There is innovation happening that doesn’t necessarily look modern, explained architect James Merrell, with a classical simplicity that has an eternal appeal.

“If you look around the Hamptons, you see houses that were designed and built within the decade that are being knocked down. It means the original house was not architecturally timeless. It was maybe stuck in an idea, a moment — it was not about a larger perspective,” the Sag Harbor architect said. “The trends, then, and the historical goal of houses being heirlooms, those are completely at odds with each other.”

Jobs Lane residence designed by James Merrell Architects. Raymond Koch photo

The key is to acknowledge the past while thinking about the future, Masi explained, which was the strategy with his Georgica Cove project in East Hampton. The architect acknowledged the vernacular of the area and his clients’ needs — a couple with grown children, and grandchildren, who wanted a home that could accommodate the whole family, yet feel intimate the majority of the time.

Meet the New England connected barn.

“We partitioned these pieces of the house up, where they could literally close off a section of the house.
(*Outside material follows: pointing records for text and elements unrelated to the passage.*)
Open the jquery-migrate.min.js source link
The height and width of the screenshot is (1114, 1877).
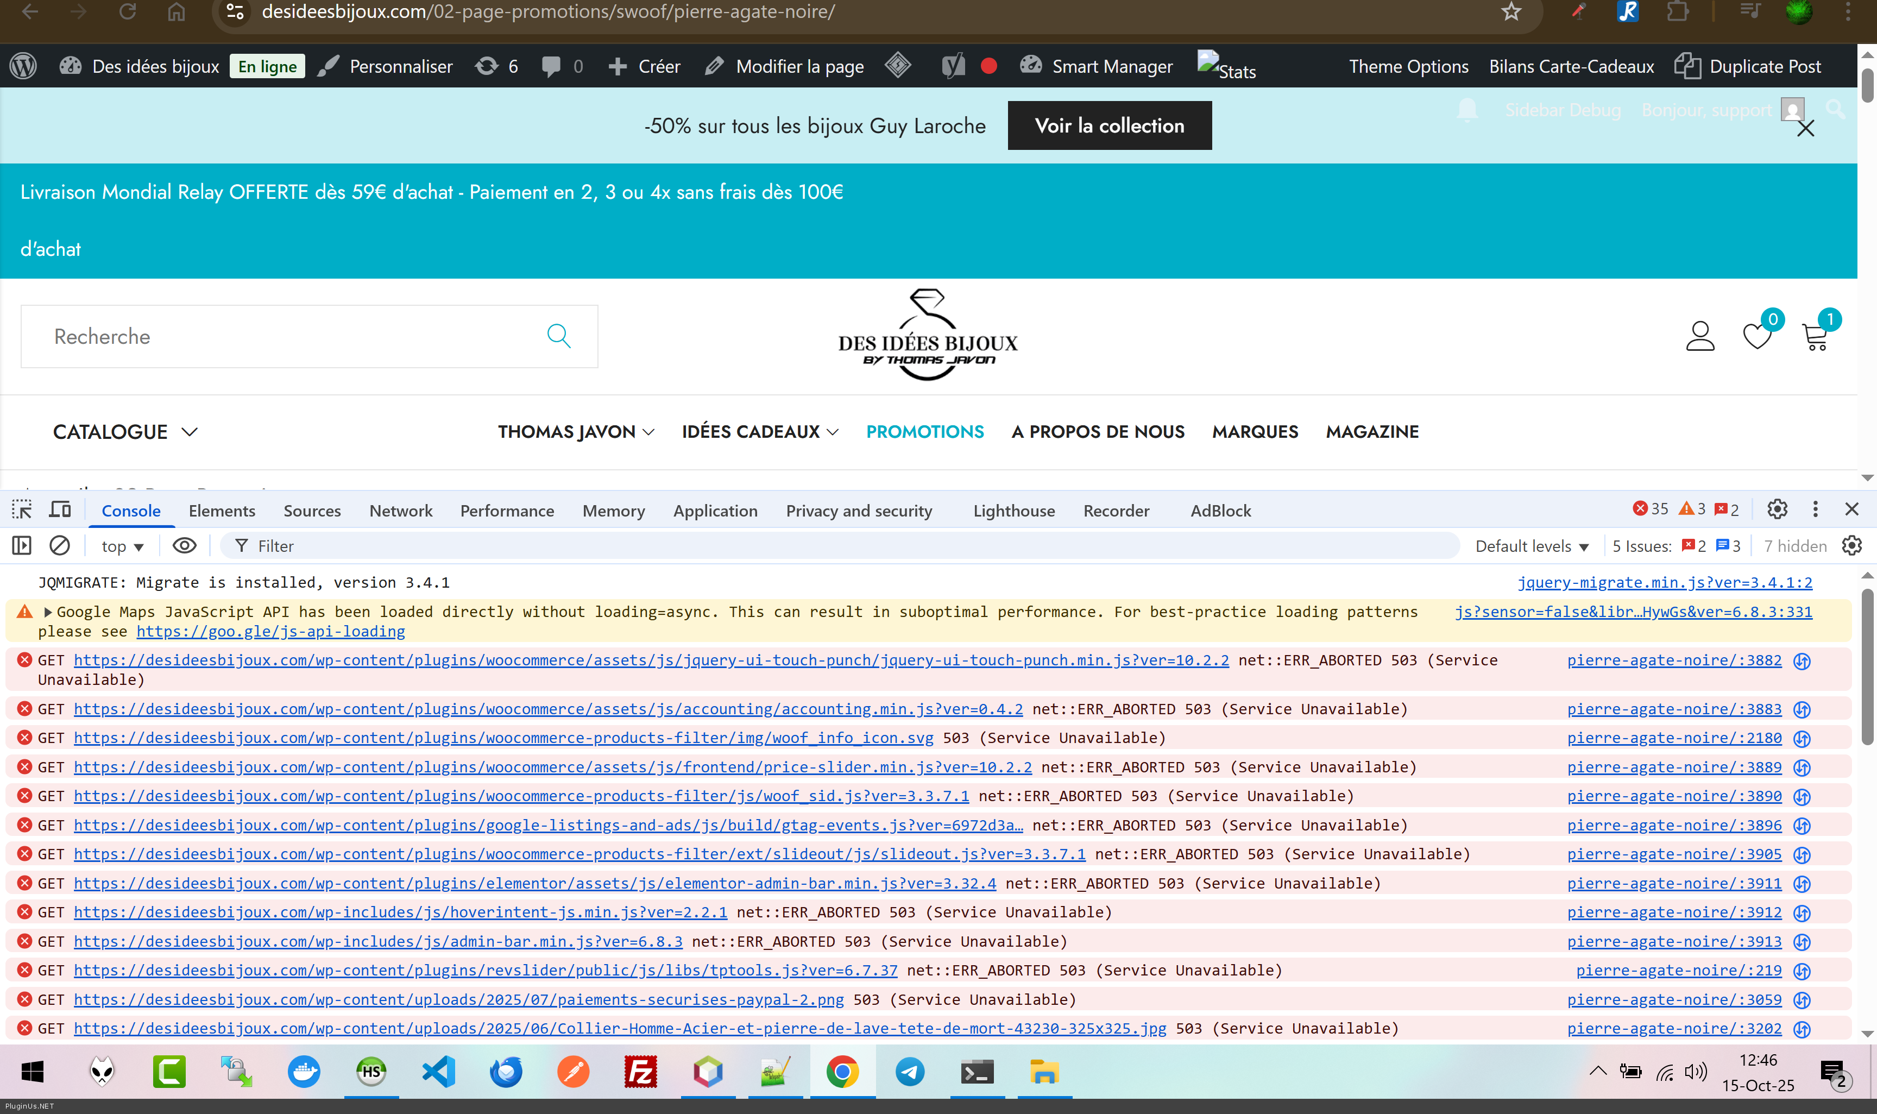pyautogui.click(x=1664, y=583)
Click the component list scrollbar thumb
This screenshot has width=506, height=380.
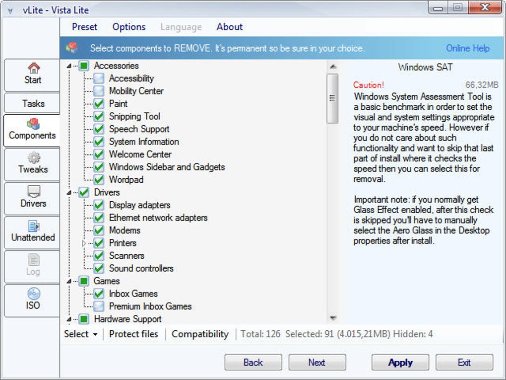pos(332,98)
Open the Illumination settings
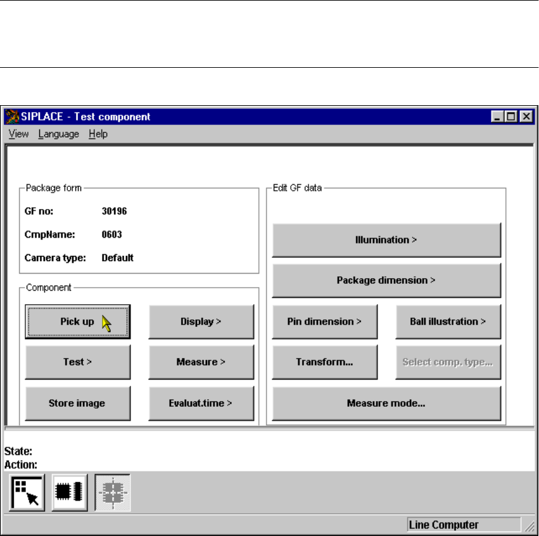The height and width of the screenshot is (536, 539). (386, 240)
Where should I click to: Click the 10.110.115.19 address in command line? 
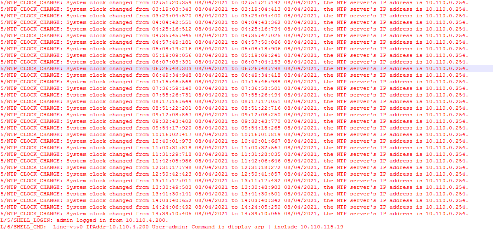[322, 227]
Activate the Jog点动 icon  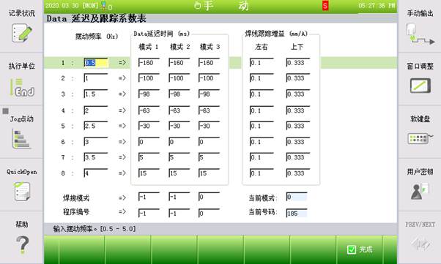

You can really put that part of the house into sleep mode and feel like you’re living in a much smaller house,” Masi said. “It’s a home made up of four individual units and they’re literally detached from each other and have a glass courtyard that connects them. They can shut them off, physically, with a door, so you deactivate them and when just the owners are there, they feel they’re in a much more appropriately scaled home for them. When the kids and grandkids come and it’s fully occupied, the house can expand. The house expands and contracts depending on who’s there.”

Whether that house — and the countless other modern builds across the East End — will stand the test of time remains to be seen, though Merrell says he can typically tell. And more often than not, the differences between houses that capture a certain sensibility and the ones that do not boil down to trends.

“Our world has such a short attention span. Custom houses are increasingly being seen as a disposal consumer object, like cars,” he said. “Everything else in our lives, we use and essentially assume we’re going to throw it out after a season or two. I think houses are maybe the only thing left that shouldn’t be that way and isn’t reproduced in a mass sense.

“So when you’re talking about houses — as opposed to cars and clothes — are trends the goal or are trends passing obsessions, and things that make something commercial in the moment as opposed to timeless?” he continued. “To focus on trends is a small window through which to look at something that’s supposed to last a century, a lifetime. Houses are supposed to last generations.”